Shrewsbury Peak is a mountain located in Rutland County, Vermont, in the Calvin Coolidge State Forest.
The mountain is part of the Coolidge Range.
Shrewsbury is flanked to the northwest by Little Killington.

The northeast slopes of Shrewsbury Peak drain into Madden Brook, thence into the Ottauquechee River, the Connecticut River, and into Long Island Sound in Connecticut.
The southeast slopes of Shrewsbury Peak drain into Woodward Reservoir, thence into the Ottauquechee River.
The south end of Shrewsbury Peak drains into Tinker Brook, thence into the headwaters of the Black River, another tributary of Connecticut River.
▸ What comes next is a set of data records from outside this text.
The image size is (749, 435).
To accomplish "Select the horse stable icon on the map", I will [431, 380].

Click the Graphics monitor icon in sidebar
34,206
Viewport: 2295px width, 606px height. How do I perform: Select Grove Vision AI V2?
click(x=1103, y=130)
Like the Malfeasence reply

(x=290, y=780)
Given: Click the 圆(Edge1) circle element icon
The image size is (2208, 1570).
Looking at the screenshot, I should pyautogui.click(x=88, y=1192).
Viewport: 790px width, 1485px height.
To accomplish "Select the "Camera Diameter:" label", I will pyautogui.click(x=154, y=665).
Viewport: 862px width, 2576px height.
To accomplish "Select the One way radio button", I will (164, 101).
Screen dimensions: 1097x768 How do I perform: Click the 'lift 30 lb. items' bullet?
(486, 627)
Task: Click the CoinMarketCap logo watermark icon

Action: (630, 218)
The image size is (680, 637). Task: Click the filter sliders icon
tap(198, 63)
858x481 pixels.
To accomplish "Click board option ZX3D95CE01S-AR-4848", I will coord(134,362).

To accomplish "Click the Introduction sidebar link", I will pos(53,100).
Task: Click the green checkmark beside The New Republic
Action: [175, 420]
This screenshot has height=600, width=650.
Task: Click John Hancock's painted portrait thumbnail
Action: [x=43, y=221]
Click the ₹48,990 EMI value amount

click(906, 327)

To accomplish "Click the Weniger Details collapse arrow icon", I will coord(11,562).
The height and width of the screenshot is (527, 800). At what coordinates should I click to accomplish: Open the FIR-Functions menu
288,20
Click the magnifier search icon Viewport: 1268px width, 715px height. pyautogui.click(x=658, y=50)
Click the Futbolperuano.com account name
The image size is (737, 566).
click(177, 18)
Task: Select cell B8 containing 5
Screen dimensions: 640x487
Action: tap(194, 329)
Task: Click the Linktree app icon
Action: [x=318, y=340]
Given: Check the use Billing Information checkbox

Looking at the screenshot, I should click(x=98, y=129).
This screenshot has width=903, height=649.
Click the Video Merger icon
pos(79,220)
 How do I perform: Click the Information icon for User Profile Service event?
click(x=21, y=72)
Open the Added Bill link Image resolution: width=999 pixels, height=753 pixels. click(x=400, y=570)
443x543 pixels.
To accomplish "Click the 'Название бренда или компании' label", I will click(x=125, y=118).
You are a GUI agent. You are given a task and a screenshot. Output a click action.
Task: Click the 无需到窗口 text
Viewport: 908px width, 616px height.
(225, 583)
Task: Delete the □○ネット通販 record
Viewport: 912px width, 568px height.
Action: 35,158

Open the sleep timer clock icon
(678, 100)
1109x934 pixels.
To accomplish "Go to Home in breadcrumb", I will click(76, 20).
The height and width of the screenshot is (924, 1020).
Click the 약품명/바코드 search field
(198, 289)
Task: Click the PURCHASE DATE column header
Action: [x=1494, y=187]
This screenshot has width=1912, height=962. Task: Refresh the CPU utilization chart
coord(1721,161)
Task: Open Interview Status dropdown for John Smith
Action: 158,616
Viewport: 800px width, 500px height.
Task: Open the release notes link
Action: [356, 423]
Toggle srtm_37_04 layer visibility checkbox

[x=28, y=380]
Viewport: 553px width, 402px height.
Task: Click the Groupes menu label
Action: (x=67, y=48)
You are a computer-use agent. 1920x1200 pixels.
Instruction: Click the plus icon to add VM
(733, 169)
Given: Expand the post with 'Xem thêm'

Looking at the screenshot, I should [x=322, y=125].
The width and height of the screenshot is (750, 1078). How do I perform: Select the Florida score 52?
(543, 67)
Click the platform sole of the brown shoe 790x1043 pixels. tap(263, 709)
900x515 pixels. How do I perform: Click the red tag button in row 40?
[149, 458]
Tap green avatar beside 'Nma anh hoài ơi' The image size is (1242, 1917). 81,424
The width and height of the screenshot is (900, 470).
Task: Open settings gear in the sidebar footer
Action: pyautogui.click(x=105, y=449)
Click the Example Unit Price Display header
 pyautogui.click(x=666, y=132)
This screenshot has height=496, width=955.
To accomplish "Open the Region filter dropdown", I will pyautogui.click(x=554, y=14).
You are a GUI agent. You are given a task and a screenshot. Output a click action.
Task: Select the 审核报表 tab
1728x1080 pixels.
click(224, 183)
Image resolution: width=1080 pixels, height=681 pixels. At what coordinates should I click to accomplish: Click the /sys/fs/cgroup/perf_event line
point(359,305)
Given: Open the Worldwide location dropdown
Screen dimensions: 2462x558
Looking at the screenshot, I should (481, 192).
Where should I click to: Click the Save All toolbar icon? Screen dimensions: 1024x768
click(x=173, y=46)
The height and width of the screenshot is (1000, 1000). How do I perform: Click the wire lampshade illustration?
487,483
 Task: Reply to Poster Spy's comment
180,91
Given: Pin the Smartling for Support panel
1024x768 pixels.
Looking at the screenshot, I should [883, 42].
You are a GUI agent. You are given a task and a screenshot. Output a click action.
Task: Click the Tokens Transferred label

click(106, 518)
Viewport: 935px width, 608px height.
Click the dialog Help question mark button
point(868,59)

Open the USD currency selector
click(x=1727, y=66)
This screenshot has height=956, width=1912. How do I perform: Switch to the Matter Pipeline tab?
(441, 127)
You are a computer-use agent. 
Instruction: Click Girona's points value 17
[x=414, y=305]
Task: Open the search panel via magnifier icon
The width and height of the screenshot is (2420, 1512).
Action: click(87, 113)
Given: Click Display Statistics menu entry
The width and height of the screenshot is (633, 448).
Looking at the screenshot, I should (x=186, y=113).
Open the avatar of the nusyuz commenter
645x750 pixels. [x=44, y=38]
The southwest slopes of Shrewsbury Peak drain into Gould Brook, thence into the Cold River, and Otter Creek, which drains into Lake Champlain, and thence into the Richelieu River in Québec, the Saint Lawrence River, and into the Gulf of Saint Lawrence.
The west side of Shrewsbury Peak drains into Sargent Brook, thence into Gould Brook and the Cold River.

The Appalachian Trail, a 2,170-mile (3,500-km) National Scenic Trail from Georgia to Maine, and Vermont's Long Trail run through the Coolidge Range, about 1.5 mi northwest of Shrewsbury Peak.